They were sitting under the Crow Bo tree growing outside the temple premises. Sarala sat cross legged on the cement slab lodged at a gentle angle on the earth below the tree. She was at ease because this was a Crow Bo, not commanding the awe and respect demanded by a sacred Bo tree. The seed for a Crow Bo was believed to have been carried in the excretion of a crow. It sprang accidentally. The Bodhi tree inside a temple was planted with much ceremony.
 
All three of them were holding mangoes in their hands, sitting comfortably in the shade, the boys sucking the mangoes in companiable silence. The three of them never spoke about Walawwe appo’s visit. Appo had returned to Colombo the very next day and after that Upali behaved the way he always did with Kamal. The brother and the sister never wanted to ask him what had happened because the little they had gathered of his past has told them that it was better left untouched.
 
Upali’s mango was sucked to the seed. Kamal was peeling the second half with his teeth. Sarala was holding hers reddish green and whole in her hand.
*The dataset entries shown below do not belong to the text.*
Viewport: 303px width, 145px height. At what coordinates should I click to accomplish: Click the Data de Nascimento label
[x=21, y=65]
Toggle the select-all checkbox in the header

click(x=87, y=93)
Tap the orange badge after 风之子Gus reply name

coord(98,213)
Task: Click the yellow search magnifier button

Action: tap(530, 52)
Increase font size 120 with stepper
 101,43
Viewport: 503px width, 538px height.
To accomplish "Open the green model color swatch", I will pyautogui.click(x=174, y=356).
Upali had knocked them down from the temple mango tree heavy with fruit. She would not eat it because it had been got by breaking the second promise of the five that all Buddhists had to take every day. But she would not say it either and get laughed at by her brothers. She spoke about the more pressing problem instead.
 
“Where would we use English even if we were to learn it? Who speaks English here? I don’t see the point.” She was tired of squinting at the smudgy newsprint like she had been doing the last two months.
 
“Ask him then. And stop complaining to us.” Kamal said dismissively. He didn’t know her problems, being quick to catch most things in school. She pressed her lips together. She would.
 
Excerpt 3
 
Anila’s island had been called Serendip by the Persians, who got it from the Arabs’ Serendib, who in turn had used the name Swarna Deepa – the Golden Island – by which the Sinhalese called their land. The heroes of the Persian fairy tale The Three Princes of Serendip were always making discoveries of things they were not seeking. In 1754, Horace Walpole used this story to coin a new word into English, Serendipity.
 
So many names for this little piece of earth. The island was Tambapanni – bronze palms – for Vijaya, their Aryan ancestor, falling exhausted off his boat onto the golden beach, rising with copper coloured sand on his hands. Alexander the Great called it Taprobane, though he didn’t live to cross over the mountains to India and come to its teardrop in the Indian Ocean. For the Portuguese, the drinkers of blood and eaters of stone that the Sinhalese watched as the white men had their bread and wine on the beach, it was Ceilan.
 
They left behind Roman Catholicism and names like Becker, De Souza. The Dutch called it Zeilan, leaving behind a people who didn’t want to return, the Burghers. The third and last colonizers to come sniffing after the fragrance of cinnamon and the smell of profit were the British who named the island Ceylon.
 
They brought with them like the others, according to Uncle Senevi, injustice and exploitation. But when they were gone, the islanders found themselves left with plantations for tea, a transport system to ferry it throughout the country, a language, a religion, a way of life.
Music.
 
Excerpt 4
 
Anila had once gone to see the Kotmale reservoir with her parents. It was part of the giant hydro electricity project that was made by diverting the natural course of the longest river in Sri Lanka. The great Mahaweli was dammed and made to run over villages and lives in the name of progress. On the viewing bridge, the wind that whipped her hair across her face carried the smell of water and wet earth.
 
The waters were of a blue that one would choose to draw it with if one was very young. As far as the eye could see, it was only water and mountains and sky – the hill country was most beautiful in this area of Kotmale. It may never have been touched by humans, even if it were people who had dammed the river and made the reservoir. There had been life once where there was water now. Villages, temples, devales, ancient reservoirs had gone under water to allow the Kotmale Reservoir to exist. Water moved through doors in rooms where people had slept, over fields where children played. Now the sky they flew kites in was water. Mud that had raised paddy, river bed. Stupas stood sentinel over the drowned villages still.
 
The shrine rooms once thick with joss stick smoke and faith, now had a thicker element contained within its walls. What remained behind? Anila wondered. One can never leave completely. Her trip to the hill country with her family lasted only a day but there would always be a woman, on leave from her office in Colombo, standing on the bridge, watching unmatchable beauty with haunted eyes. The three thousand families who lost their homes to the water had lived on this land that had passed down to them from centuries.
 
What was falling apart underneath? What never will?
 
The rock fill dam towered 285 feet. It was 600 metres long. It was powerful enough to hold 141, 000 acres of water in check.
 
She looked at the water and thought – that is my heart. Then she looked at the barrier – that is what I have done with it.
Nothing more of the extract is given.